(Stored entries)
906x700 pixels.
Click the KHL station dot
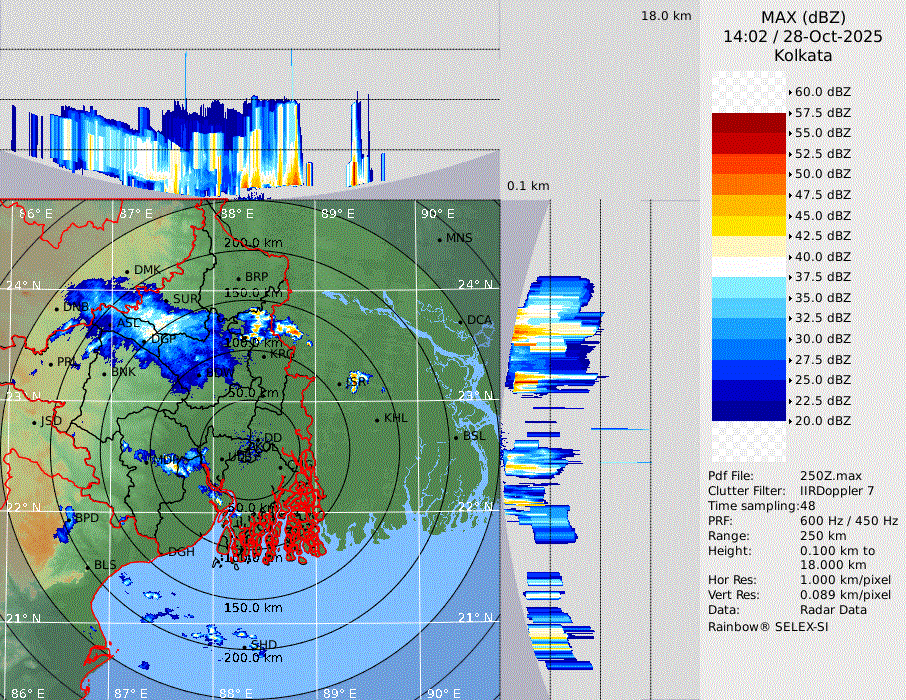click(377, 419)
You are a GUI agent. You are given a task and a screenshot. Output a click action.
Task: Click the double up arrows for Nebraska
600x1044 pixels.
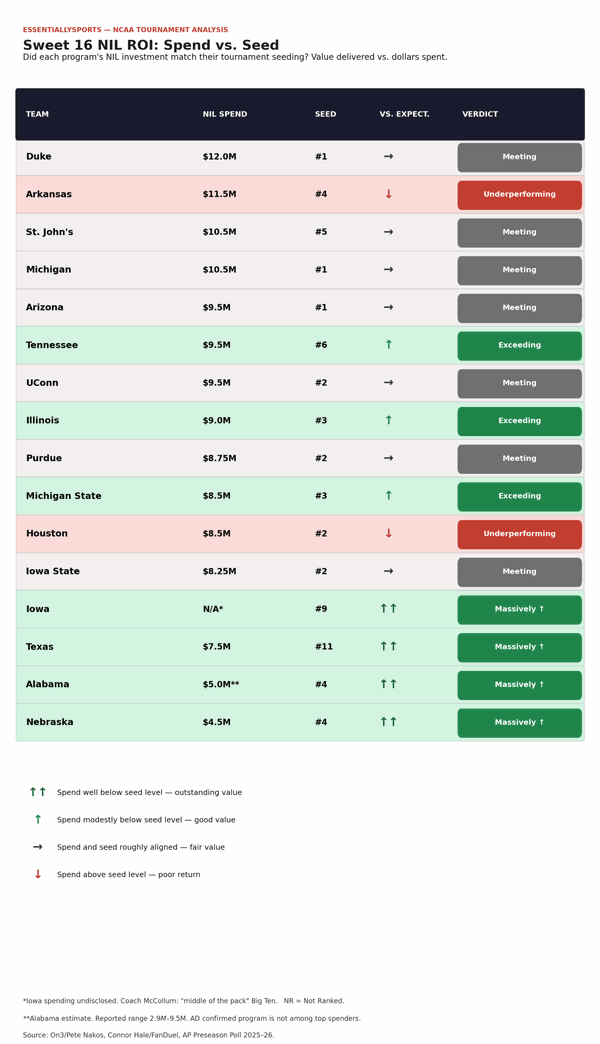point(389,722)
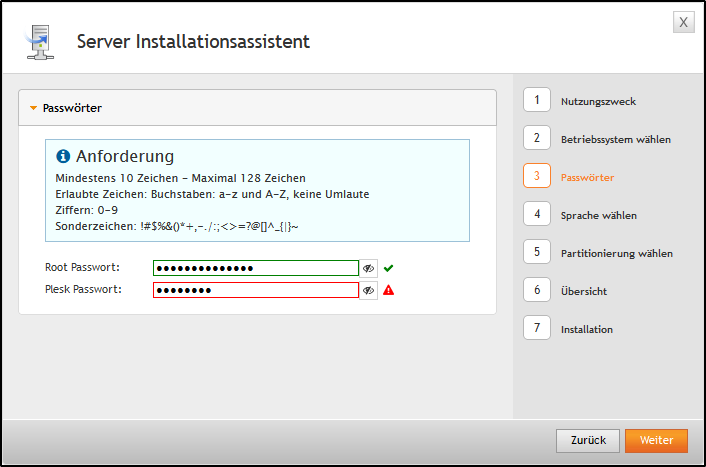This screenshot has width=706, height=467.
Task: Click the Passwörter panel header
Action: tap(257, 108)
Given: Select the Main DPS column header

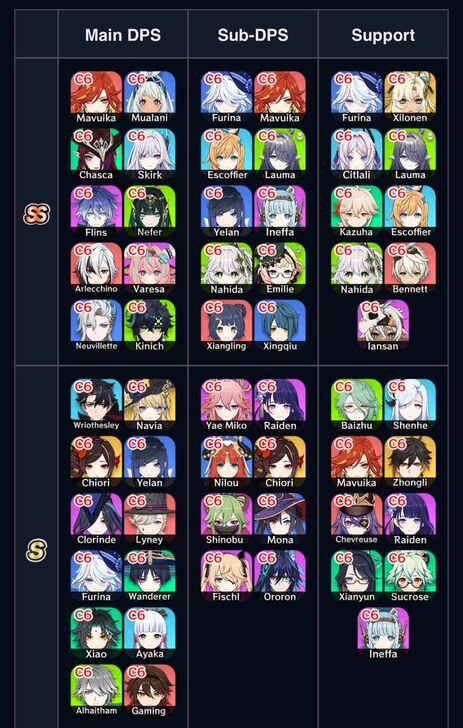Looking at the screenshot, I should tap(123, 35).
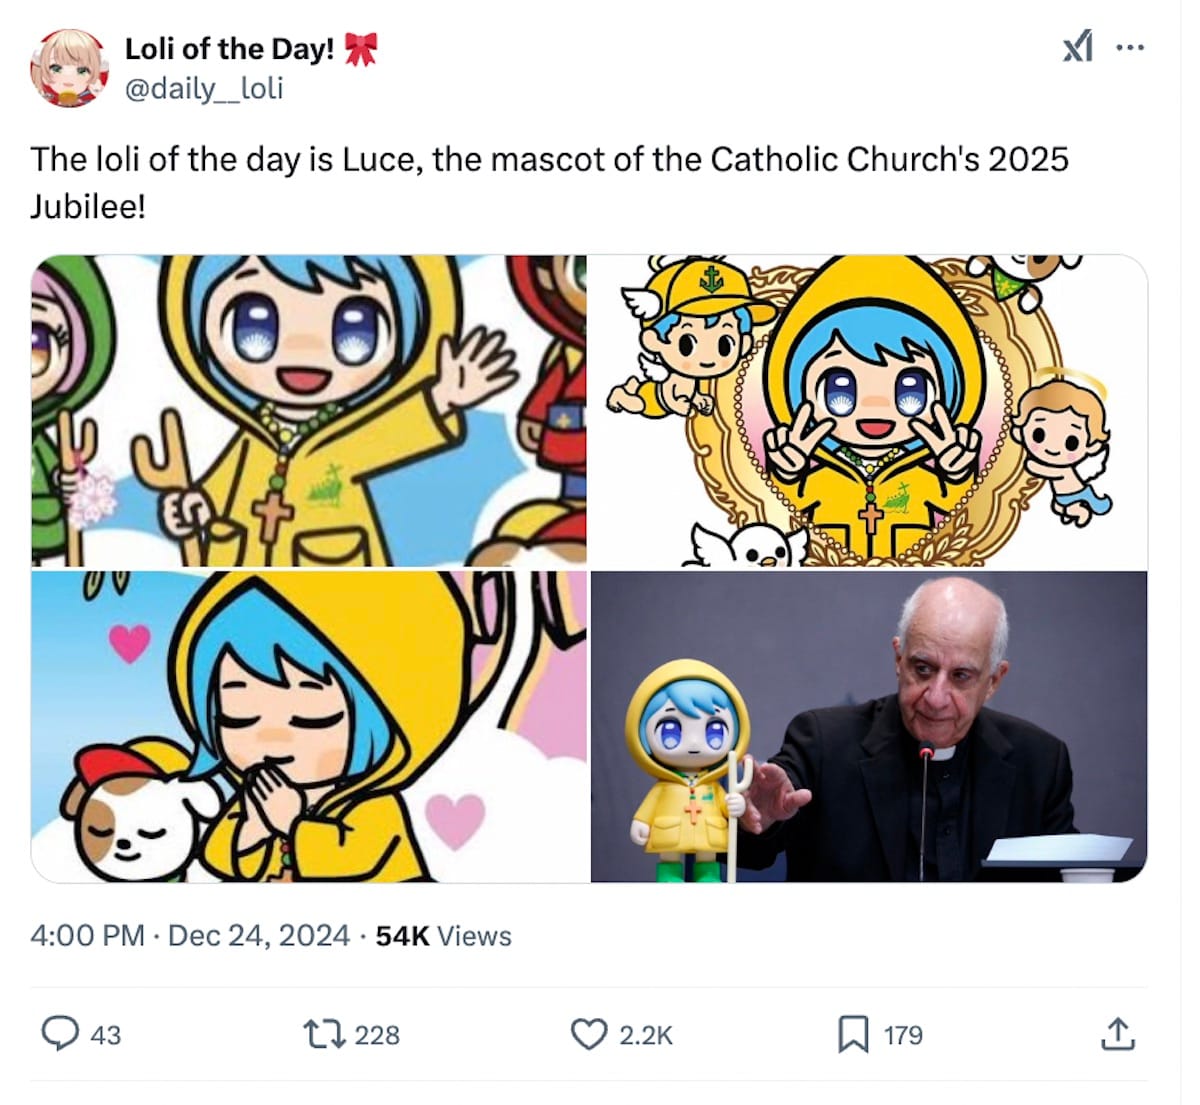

_The task_
Every entry above is to be repeated word for word, with all pictures omitted.

_Exercise result_
906x700 pixels.
Click the KHL station dot
click(377, 419)
You are a GUI agent. You are given a task and a screenshot. Output a click action.
Task: Click the double up arrows for Nebraska
600x1044 pixels.
point(389,722)
This screenshot has width=706, height=467.
Task: Click the Passwörter panel header
Action: tap(257, 108)
Given: Select the Main DPS column header

Looking at the screenshot, I should tap(123, 35).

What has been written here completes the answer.